Screenshot grounding data:
BEGIN
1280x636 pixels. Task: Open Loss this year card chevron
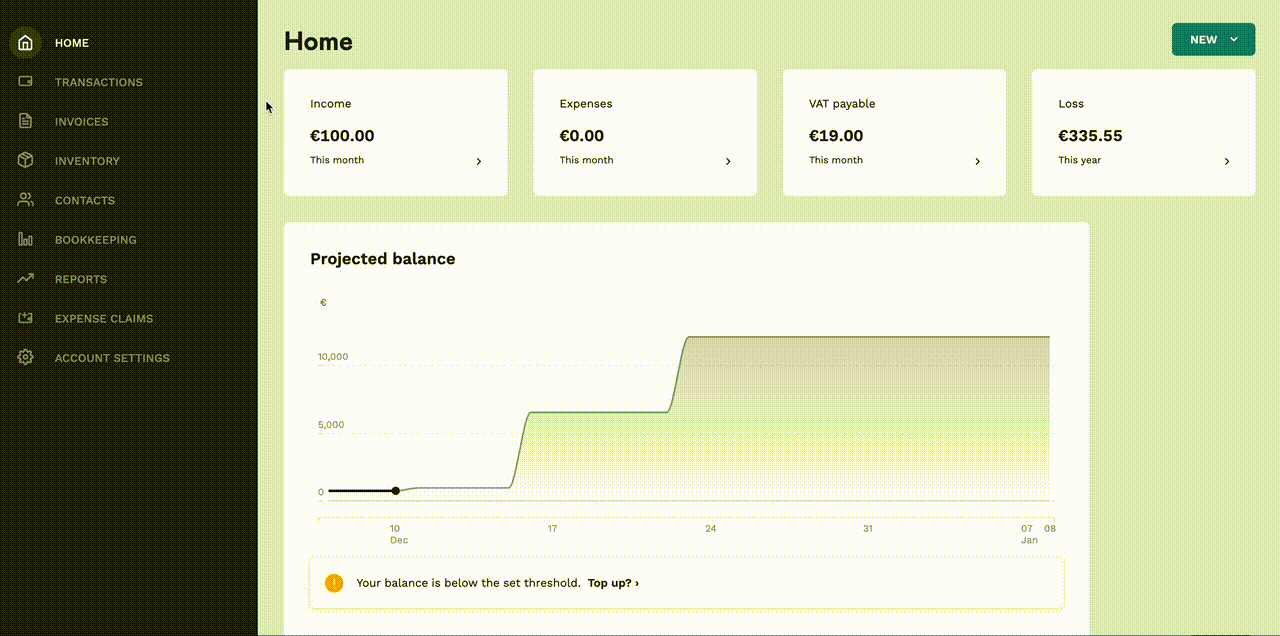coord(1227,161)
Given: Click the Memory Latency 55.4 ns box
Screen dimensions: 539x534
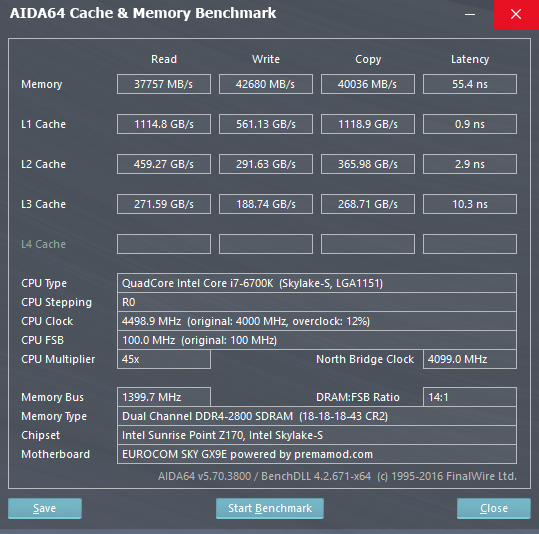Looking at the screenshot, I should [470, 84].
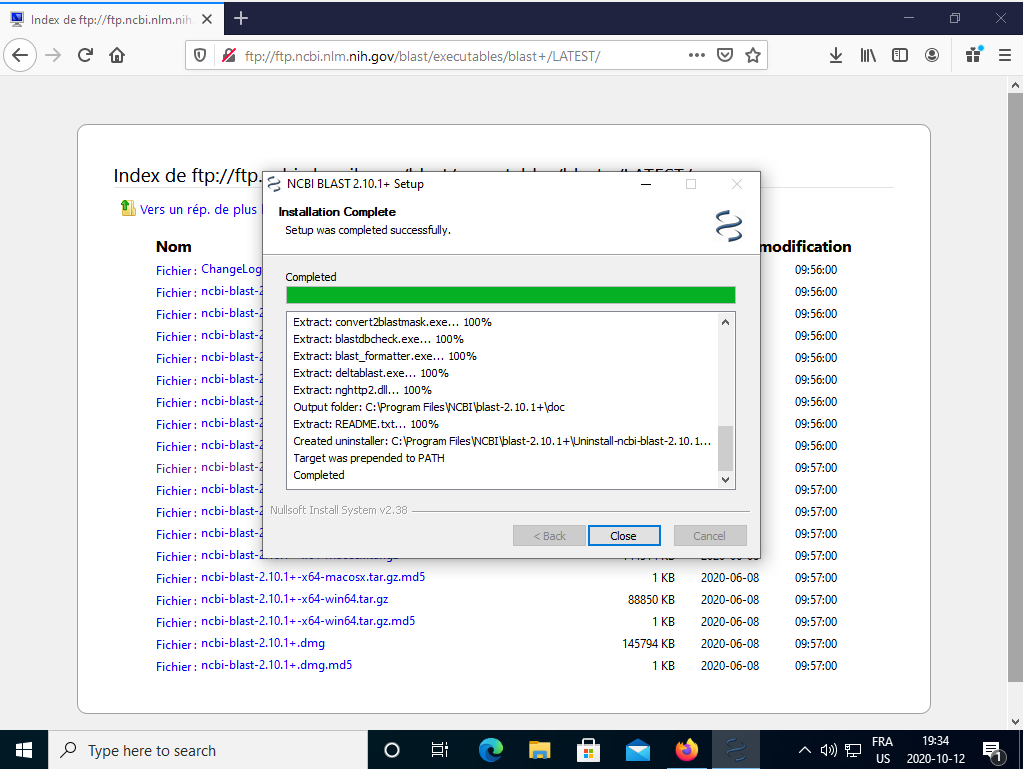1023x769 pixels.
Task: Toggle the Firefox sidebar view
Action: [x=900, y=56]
END
What is being asked: Every record above should reappear exactly, with the pictures gone.

Solution to the exercise:
1280x636 pixels. Task: Open Loss this year card chevron
coord(1227,161)
Given: Click the Memory Latency 55.4 ns box
Screen dimensions: 539x534
Looking at the screenshot, I should [470, 84].
1023x769 pixels.
Task: Toggle the Firefox sidebar view
Action: [x=900, y=56]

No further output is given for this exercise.